WRITTEN PROBLEM:
Turn the part that opens with the line containing "Bernhard (183, 136)" and closes with the line containing "carefully (485, 1425)" into a numbered list, with both of those lines included and blank lines omitted.
— Start —
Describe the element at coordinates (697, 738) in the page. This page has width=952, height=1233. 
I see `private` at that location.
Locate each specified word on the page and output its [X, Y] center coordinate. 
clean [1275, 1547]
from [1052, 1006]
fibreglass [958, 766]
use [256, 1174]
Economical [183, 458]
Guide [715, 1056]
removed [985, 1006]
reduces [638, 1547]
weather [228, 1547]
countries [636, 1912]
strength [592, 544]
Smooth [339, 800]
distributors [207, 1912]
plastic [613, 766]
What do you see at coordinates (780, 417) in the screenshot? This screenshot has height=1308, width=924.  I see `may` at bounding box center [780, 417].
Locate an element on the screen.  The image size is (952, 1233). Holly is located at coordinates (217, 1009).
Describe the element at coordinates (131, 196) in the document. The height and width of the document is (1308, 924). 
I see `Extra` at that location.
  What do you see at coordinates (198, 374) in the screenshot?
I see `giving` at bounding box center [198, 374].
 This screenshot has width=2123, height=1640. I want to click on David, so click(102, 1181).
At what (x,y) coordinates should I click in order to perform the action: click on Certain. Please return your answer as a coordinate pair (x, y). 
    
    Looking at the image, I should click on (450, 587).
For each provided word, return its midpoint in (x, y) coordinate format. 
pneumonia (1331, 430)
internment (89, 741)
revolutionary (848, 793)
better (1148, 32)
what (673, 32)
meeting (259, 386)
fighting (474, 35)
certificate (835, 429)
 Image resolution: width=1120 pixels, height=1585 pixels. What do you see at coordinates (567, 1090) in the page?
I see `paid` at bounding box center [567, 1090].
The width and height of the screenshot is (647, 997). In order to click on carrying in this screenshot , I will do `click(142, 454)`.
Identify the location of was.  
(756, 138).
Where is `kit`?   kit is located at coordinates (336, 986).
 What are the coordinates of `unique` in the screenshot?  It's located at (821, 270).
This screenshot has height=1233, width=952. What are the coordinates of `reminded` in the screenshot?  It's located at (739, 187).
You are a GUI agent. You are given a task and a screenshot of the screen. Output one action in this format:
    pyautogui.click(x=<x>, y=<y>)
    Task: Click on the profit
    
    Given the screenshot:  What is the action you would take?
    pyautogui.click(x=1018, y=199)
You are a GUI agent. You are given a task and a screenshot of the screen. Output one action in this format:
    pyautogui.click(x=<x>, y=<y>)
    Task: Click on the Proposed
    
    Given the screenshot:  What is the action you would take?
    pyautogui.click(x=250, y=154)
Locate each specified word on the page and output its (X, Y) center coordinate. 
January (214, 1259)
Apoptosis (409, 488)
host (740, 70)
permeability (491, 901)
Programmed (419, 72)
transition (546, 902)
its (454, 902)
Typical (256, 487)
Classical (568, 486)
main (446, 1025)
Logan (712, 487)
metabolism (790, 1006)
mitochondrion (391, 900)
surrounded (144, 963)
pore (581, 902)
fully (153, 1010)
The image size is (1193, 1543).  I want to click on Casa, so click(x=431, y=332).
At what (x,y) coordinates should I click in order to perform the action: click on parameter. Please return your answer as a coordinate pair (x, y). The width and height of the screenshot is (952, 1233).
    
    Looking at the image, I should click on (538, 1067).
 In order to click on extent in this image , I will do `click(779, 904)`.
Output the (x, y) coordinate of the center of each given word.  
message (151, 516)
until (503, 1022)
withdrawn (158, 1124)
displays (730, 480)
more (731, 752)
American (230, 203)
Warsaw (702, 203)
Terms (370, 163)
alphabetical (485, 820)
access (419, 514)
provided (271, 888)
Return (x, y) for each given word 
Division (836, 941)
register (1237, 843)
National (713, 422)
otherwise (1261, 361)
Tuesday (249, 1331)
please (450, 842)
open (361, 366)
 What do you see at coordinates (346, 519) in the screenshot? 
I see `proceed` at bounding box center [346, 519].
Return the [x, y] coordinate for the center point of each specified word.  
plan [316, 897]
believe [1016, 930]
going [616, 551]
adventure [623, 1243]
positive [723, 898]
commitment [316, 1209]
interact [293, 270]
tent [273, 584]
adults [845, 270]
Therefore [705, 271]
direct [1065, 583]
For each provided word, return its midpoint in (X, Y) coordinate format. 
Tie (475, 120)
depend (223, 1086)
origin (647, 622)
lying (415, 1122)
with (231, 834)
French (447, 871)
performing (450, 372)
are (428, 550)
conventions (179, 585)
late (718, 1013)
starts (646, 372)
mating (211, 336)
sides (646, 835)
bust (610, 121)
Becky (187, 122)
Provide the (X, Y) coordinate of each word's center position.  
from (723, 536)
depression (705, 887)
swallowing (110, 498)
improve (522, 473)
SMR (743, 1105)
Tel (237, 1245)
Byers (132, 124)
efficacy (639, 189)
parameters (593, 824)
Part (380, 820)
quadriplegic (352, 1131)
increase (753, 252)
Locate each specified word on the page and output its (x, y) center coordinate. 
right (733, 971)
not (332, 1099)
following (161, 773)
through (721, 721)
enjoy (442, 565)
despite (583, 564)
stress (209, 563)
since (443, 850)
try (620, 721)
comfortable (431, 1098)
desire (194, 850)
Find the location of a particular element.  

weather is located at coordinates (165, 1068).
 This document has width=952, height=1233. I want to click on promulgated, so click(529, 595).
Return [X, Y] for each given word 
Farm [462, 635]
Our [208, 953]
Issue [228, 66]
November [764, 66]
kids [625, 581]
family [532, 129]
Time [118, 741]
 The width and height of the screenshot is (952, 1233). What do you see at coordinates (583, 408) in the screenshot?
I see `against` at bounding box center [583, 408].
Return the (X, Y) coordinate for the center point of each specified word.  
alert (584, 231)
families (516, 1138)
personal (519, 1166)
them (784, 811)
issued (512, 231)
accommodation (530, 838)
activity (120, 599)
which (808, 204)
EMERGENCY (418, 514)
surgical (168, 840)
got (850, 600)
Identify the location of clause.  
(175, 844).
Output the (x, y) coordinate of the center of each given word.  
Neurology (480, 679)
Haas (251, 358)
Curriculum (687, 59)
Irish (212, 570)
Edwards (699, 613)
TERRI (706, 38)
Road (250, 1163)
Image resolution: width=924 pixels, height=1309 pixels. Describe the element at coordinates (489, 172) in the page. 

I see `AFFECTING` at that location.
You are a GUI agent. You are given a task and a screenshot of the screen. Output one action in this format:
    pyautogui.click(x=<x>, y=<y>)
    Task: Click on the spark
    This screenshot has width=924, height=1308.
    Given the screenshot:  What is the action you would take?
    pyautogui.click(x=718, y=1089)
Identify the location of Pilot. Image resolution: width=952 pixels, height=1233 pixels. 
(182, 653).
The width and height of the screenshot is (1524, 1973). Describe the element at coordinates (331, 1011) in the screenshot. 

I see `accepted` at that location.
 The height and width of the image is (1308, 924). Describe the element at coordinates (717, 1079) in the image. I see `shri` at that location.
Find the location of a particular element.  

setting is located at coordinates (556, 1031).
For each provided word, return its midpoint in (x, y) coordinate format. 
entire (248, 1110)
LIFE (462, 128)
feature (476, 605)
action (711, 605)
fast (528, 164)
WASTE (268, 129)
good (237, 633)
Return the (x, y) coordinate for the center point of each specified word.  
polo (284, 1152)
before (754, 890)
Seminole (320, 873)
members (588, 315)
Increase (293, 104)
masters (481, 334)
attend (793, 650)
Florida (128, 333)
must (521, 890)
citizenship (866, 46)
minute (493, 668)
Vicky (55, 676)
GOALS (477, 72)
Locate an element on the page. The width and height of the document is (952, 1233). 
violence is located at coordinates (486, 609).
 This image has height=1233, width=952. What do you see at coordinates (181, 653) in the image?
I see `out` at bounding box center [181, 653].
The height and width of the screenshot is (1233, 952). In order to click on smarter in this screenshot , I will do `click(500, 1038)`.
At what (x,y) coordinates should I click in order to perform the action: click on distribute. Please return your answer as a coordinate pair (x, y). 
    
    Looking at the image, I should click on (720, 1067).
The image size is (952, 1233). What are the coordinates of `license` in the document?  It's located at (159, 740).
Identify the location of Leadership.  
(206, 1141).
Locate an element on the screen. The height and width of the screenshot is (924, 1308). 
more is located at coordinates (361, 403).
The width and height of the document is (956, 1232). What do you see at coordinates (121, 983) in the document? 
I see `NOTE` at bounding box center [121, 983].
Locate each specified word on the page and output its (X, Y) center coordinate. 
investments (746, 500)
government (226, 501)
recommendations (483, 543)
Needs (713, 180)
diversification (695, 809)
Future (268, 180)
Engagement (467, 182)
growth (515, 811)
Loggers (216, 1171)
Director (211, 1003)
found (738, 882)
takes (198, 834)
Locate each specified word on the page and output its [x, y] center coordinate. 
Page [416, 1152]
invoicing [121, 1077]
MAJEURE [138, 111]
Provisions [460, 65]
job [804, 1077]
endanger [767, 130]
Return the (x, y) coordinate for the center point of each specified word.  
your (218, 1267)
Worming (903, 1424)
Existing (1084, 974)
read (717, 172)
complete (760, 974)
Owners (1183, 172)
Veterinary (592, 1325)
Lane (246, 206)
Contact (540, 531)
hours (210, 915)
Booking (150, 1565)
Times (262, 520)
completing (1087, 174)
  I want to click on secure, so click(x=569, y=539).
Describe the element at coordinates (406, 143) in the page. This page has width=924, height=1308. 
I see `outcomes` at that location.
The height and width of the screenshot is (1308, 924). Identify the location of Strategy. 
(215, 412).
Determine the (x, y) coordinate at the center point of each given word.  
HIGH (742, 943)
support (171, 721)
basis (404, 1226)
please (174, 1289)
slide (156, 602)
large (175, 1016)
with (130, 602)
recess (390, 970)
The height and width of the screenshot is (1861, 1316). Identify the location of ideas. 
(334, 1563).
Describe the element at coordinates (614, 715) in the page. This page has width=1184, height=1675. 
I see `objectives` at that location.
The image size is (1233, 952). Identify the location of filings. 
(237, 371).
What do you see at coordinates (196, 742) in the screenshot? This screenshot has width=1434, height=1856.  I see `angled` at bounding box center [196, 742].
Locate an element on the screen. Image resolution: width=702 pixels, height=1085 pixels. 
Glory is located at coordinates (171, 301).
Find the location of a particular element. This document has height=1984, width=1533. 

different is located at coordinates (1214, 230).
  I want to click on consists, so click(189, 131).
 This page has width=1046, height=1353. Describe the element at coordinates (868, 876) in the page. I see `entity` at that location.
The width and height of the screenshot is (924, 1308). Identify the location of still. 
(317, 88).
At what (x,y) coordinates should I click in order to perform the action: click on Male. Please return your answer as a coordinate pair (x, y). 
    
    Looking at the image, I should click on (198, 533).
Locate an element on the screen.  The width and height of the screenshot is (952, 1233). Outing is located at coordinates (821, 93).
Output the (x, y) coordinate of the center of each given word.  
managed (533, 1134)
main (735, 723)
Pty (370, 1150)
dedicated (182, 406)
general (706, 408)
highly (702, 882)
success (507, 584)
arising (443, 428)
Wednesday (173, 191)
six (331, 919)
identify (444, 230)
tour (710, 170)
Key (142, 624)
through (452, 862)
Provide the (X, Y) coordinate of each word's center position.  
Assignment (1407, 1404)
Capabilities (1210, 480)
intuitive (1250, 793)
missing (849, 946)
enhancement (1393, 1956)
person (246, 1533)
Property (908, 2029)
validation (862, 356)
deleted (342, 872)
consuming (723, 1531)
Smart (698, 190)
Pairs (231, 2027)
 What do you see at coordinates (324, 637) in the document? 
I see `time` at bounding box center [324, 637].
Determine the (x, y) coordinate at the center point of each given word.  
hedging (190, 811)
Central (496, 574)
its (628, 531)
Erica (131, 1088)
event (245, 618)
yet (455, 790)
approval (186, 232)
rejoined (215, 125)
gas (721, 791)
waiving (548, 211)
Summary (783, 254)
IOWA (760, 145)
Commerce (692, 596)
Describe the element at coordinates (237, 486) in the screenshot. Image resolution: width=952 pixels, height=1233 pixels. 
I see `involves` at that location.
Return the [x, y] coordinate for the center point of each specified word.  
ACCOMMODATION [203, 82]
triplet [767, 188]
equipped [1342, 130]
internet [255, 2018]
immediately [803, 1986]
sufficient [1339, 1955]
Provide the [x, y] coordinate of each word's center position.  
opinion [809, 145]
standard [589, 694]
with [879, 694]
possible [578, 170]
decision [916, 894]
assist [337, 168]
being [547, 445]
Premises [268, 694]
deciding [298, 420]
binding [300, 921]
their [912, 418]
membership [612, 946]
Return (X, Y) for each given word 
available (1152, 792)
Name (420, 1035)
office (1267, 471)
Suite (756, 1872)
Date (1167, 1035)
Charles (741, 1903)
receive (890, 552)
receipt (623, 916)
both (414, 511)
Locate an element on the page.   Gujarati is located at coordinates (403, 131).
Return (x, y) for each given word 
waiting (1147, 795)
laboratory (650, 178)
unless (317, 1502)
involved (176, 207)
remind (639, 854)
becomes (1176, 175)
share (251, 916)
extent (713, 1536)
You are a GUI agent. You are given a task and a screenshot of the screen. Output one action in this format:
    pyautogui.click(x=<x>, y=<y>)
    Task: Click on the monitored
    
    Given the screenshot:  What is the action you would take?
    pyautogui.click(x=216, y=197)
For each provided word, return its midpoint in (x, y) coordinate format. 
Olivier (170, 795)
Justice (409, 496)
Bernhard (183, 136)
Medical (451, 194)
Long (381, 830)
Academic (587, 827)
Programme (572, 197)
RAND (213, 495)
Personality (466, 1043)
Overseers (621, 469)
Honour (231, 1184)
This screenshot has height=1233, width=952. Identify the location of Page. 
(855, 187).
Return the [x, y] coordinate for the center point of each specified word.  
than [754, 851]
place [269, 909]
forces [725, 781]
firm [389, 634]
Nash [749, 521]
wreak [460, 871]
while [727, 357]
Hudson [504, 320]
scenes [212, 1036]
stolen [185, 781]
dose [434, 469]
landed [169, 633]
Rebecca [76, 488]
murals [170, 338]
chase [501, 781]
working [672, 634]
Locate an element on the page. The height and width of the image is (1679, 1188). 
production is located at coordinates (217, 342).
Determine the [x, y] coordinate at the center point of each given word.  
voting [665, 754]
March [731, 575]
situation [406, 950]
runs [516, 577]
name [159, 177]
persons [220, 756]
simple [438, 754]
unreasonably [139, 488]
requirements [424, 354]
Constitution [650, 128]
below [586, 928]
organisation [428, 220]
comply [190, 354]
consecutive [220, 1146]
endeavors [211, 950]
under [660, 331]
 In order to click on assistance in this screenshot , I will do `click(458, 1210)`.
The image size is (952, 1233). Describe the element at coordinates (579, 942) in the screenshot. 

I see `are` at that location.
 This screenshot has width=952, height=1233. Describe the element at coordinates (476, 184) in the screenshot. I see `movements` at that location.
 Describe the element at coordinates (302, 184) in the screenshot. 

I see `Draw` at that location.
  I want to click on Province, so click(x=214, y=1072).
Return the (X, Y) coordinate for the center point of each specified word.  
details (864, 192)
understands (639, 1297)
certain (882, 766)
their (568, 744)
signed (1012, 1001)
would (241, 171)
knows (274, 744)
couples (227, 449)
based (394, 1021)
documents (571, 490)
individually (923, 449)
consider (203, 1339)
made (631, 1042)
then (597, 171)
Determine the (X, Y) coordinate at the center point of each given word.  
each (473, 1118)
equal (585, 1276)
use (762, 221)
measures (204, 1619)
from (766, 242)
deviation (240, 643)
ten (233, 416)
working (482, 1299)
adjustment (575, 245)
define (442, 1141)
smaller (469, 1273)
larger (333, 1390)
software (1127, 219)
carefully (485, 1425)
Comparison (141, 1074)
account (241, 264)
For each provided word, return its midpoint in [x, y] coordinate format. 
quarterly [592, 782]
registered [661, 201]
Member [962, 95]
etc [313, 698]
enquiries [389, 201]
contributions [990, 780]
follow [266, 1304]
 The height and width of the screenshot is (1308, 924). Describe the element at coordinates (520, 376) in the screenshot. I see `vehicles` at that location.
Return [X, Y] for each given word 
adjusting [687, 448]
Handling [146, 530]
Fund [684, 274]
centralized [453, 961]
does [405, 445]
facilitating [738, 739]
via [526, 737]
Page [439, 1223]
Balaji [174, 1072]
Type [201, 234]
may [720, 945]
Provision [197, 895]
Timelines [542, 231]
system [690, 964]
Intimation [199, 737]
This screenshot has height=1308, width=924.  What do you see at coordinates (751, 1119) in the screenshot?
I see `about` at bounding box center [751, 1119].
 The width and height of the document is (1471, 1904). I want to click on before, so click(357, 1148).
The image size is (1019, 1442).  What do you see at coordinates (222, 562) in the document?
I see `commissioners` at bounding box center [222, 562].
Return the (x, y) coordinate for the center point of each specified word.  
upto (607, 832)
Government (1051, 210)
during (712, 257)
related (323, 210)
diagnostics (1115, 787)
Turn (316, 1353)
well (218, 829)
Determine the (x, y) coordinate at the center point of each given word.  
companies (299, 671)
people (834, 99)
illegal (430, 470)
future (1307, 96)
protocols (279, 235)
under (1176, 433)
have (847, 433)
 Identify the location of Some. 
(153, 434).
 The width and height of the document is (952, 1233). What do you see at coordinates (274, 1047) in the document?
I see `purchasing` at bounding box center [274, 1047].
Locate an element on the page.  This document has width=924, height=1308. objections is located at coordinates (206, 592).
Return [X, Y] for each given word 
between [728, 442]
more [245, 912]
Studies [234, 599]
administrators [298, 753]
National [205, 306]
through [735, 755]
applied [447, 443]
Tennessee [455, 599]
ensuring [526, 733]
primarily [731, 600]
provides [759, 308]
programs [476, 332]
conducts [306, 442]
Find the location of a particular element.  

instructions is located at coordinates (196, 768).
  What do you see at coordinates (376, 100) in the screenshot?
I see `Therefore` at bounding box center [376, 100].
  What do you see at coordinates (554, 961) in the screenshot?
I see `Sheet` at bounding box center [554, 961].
— End —
REPLY:
1. Bernhard (183, 136)
2. Medical (451, 194)
3. Long (381, 830)
4. Academic (587, 827)
5. Programme (572, 197)
6. RAND (213, 495)
7. Personality (466, 1043)
8. Overseers (621, 469)
9. Honour (231, 1184)
10. This screenshot has height=1233, width=952. Identify the location of Page. 
11. (855, 187).
12. Return the [x, y] coordinate for the center point of each specified word.  
13. than [754, 851]
14. place [269, 909]
15. forces [725, 781]
16. firm [389, 634]
17. Nash [749, 521]
18. wreak [460, 871]
19. while [727, 357]
20. Hudson [504, 320]
21. scenes [212, 1036]
22. stolen [185, 781]
23. dose [434, 469]
24. landed [169, 633]
25. Rebecca [76, 488]
26. murals [170, 338]
27. chase [501, 781]
28. working [672, 634]
29. Locate an element on the page. The height and width of the image is (1679, 1188). 
30. production is located at coordinates (217, 342).
31. Determine the [x, y] coordinate at the center point of each given word.  
32. voting [665, 754]
33. March [731, 575]
34. situation [406, 950]
35. runs [516, 577]
36. name [159, 177]
37. persons [220, 756]
38. simple [438, 754]
39. unreasonably [139, 488]
40. requirements [424, 354]
41. Constitution [650, 128]
42. below [586, 928]
43. organisation [428, 220]
44. comply [190, 354]
45. consecutive [220, 1146]
46. endeavors [211, 950]
47. under [660, 331]
48.  In order to click on assistance in this screenshot , I will do `click(458, 1210)`.
49. The image size is (952, 1233). Describe the element at coordinates (579, 942) in the screenshot. 
50. I see `are` at that location.
51.  This screenshot has width=952, height=1233. Describe the element at coordinates (476, 184) in the screenshot. I see `movements` at that location.
52.  Describe the element at coordinates (302, 184) in the screenshot. 
53. I see `Draw` at that location.
54.   I want to click on Province, so click(x=214, y=1072).
55. Return the (X, Y) coordinate for the center point of each specified word.  
56. details (864, 192)
57. understands (639, 1297)
58. certain (882, 766)
59. their (568, 744)
60. signed (1012, 1001)
61. would (241, 171)
62. knows (274, 744)
63. couples (227, 449)
64. based (394, 1021)
65. documents (571, 490)
66. individually (923, 449)
67. consider (203, 1339)
68. made (631, 1042)
69. then (597, 171)
70. Determine the (X, Y) coordinate at the center point of each given word.  
71. each (473, 1118)
72. equal (585, 1276)
73. use (762, 221)
74. measures (204, 1619)
75. from (766, 242)
76. deviation (240, 643)
77. ten (233, 416)
78. working (482, 1299)
79. adjustment (575, 245)
80. define (442, 1141)
81. smaller (469, 1273)
82. larger (333, 1390)
83. software (1127, 219)
84. carefully (485, 1425)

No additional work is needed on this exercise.